## Exercise requirements
Arrange every line of the records below as a numbered list, leaving out the blank lines and the pictures.

[Item-finding records]
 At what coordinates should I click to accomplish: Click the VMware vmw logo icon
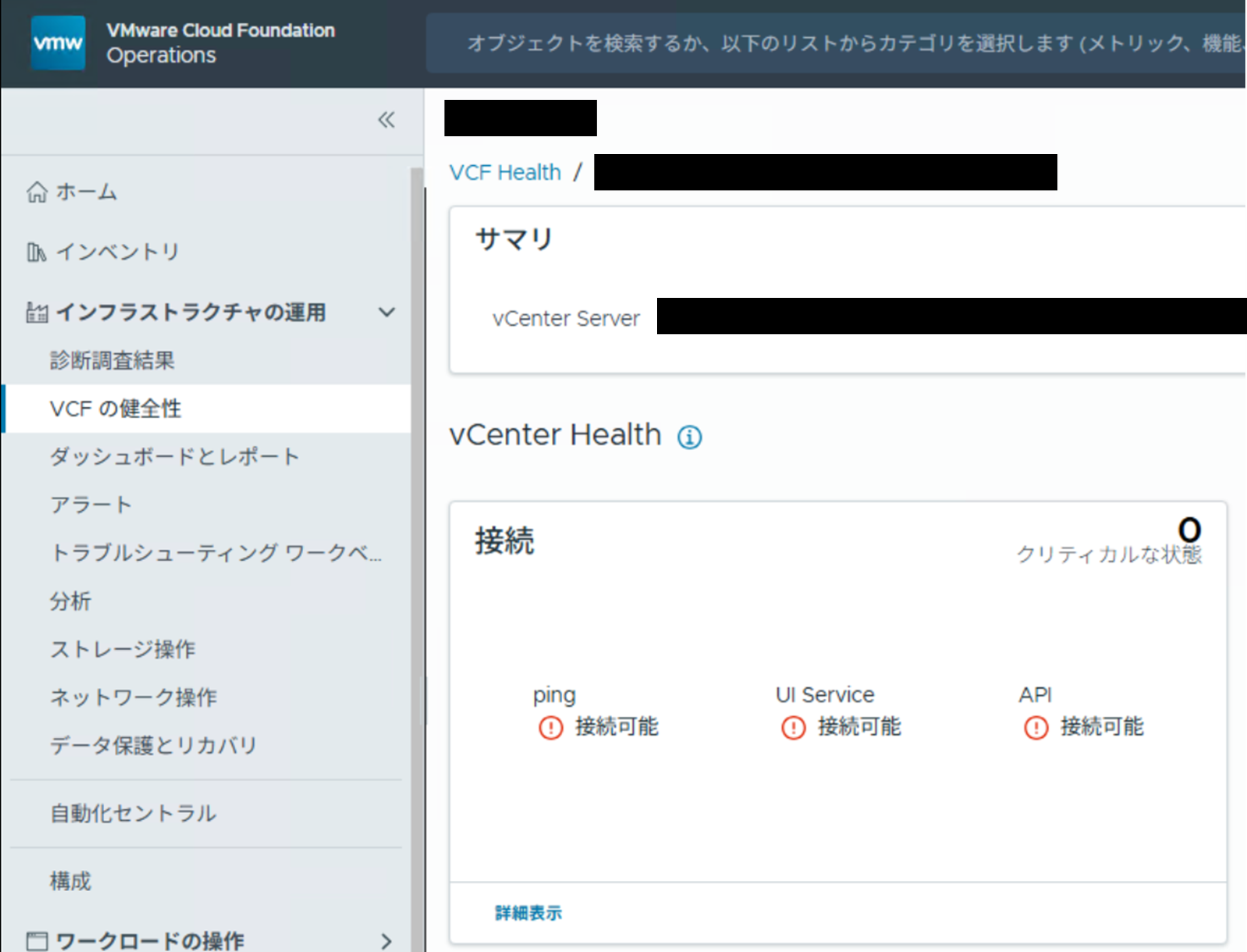(x=58, y=42)
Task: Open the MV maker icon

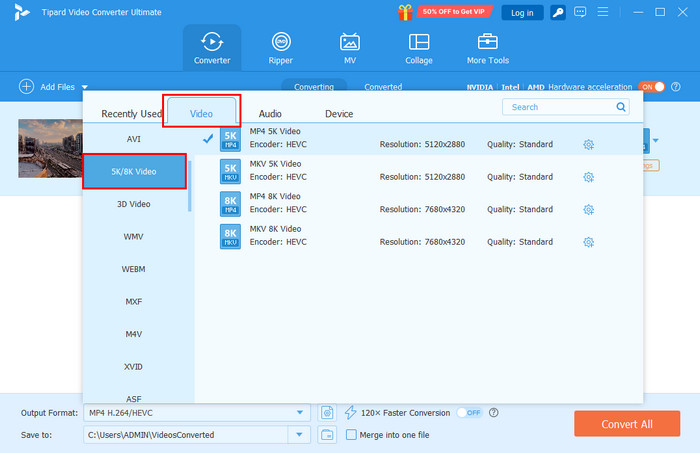Action: (350, 48)
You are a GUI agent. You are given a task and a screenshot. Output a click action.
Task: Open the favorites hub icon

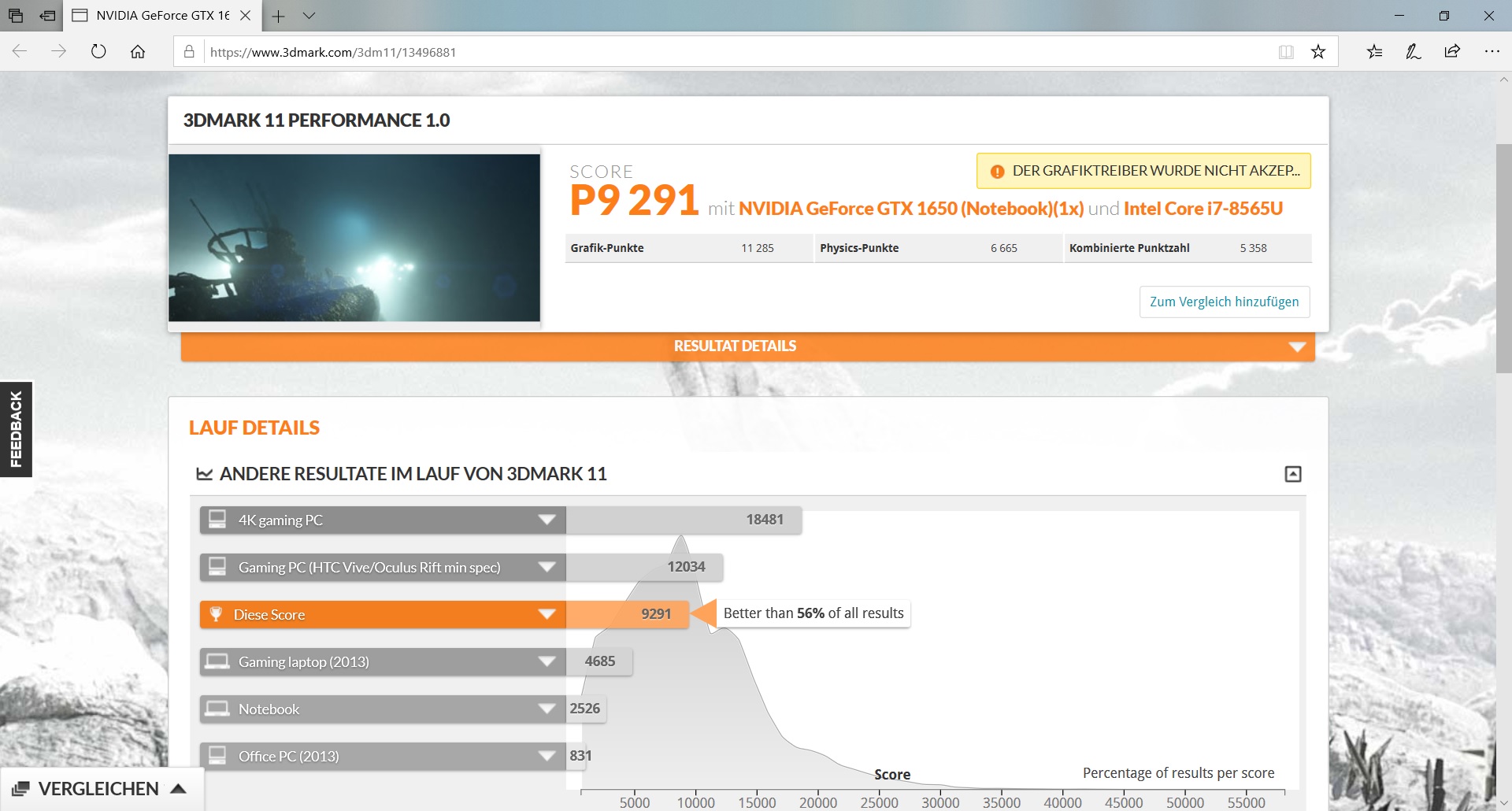(x=1374, y=52)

## Solution to this task
1.  At what coordinates should I click to accomplish: Click the VMware vmw logo icon
2. (x=58, y=42)
3. Task: Open the MV maker icon
4. Action: (350, 48)
5. You are a GUI agent. You are given a task and a screenshot. Output a click action.
6. Task: Open the favorites hub icon
7. (x=1374, y=52)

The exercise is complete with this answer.